### Things to do
a: Using the commit, decide whether each statement agrees with it, answering yes or no and quoting the deciding words: (i) the commit touches two files; (ii) in ComputeMaskedBits, the Depth parameter defaults to 1; (iii) MaskedValueIsZero returns true when 'V & Mask' is known to be zero.
b: Answer these from the commit:
(i) What is the parent commit's hash?
(ii) Which header file does the diff modify?
(iii) How many deletions does the commit contain?
c: According to the comment in the commit, why does ComputeMaskedBits analyze only the bits in Mask?

### Quoted passage
Handle TargetData with const.

git-svn-id: https://llvm.org/svn/llvm-project/llvm/trunk@80262 91177308-0d34-0410-b5e6-96231b3b80d8
2024-10-02 02:55:35 +00:00 · 2009-08-27 17:51:25 +00:00 · 2009-08-27 17:51:25 +00:00 · 846a2f2703
commit 846a2f2703
parent 0aeed044d6
2 changed files with 7 additions and 6 deletions
--- a/include/llvm/Analysis/ValueTracking.h
+++ b/include/llvm/Analysis/ValueTracking.h
@ -30,14 +30,14 @@ namespace llvm {
  /// bit sets.  This code only analyzes bits in Mask, in order to short-circuit
  /// processing.
  void ComputeMaskedBits(Value *V, const APInt &Mask, APInt &KnownZero,
-                         APInt &KnownOne, TargetData *TD = 0,
+                         APInt &KnownOne, const TargetData *TD = 0,
                         unsigned Depth = 0);
  
  /// MaskedValueIsZero - Return true if 'V & Mask' is known to be zero.  We use
  /// this predicate to simplify operations downstream.  Mask is known to be
  /// zero for bits that V cannot have.
  bool MaskedValueIsZero(Value *V, const APInt &Mask, 
-                         TargetData *TD = 0, unsigned Depth = 0);
+                         const TargetData *TD = 0, unsigned Depth = 0);

  
  /// ComputeNumSignBits - Return the number of times the sign bit of the
@ -48,7 +48,7 @@ namespace llvm {
  ///
  /// 'Op' must have a scalar integer type.

### Data shown
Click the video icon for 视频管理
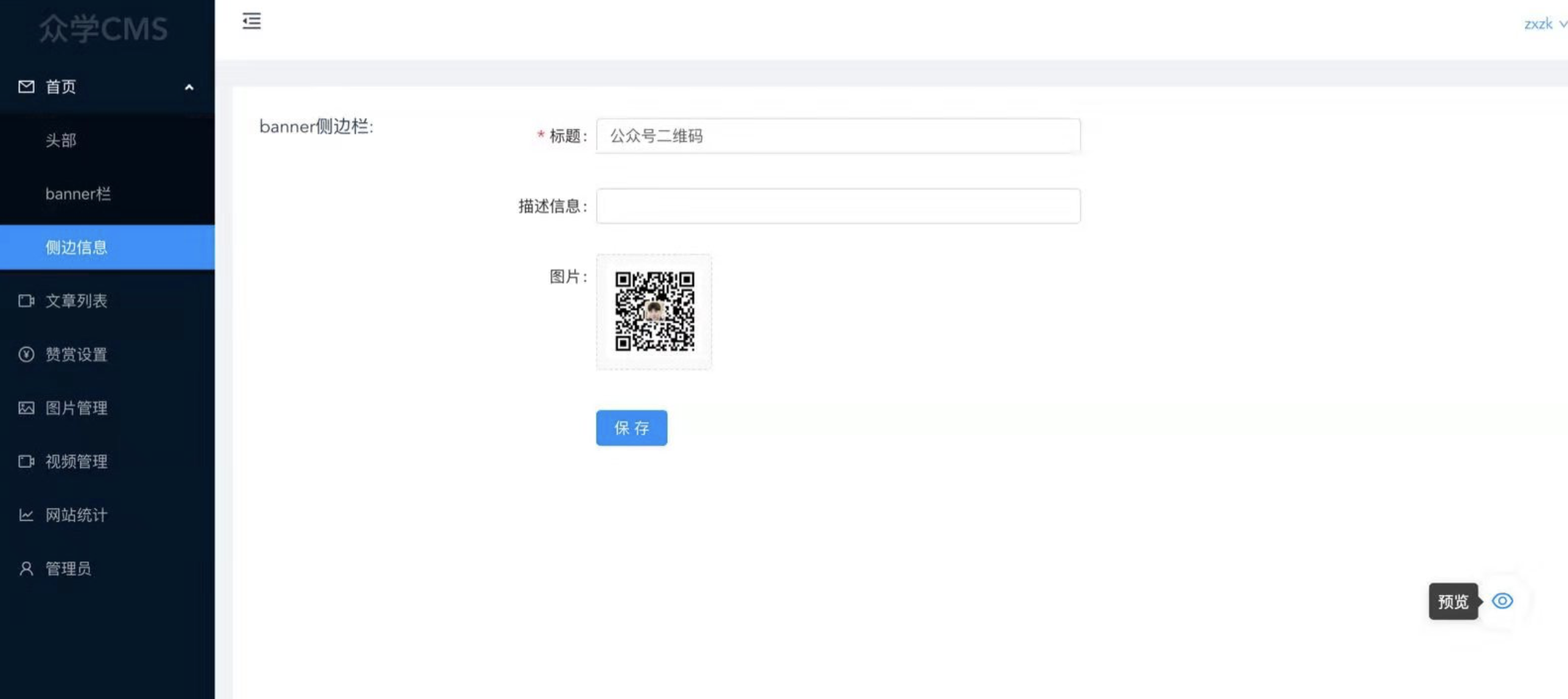 (x=26, y=462)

### Outputs
a:
(i) Yes: "2 changed files with 7 additions and 6 deletions"
(ii) No: "unsigned Depth = 0);"
(iii) Yes: "Return true if 'V & Mask' is known to be zero."

b:
(i) 0aeed044d6
(ii) include/llvm/Analysis/ValueTracking.h
(iii) 6

c: It analyzes only the bits in Mask in order to short-circuit processing.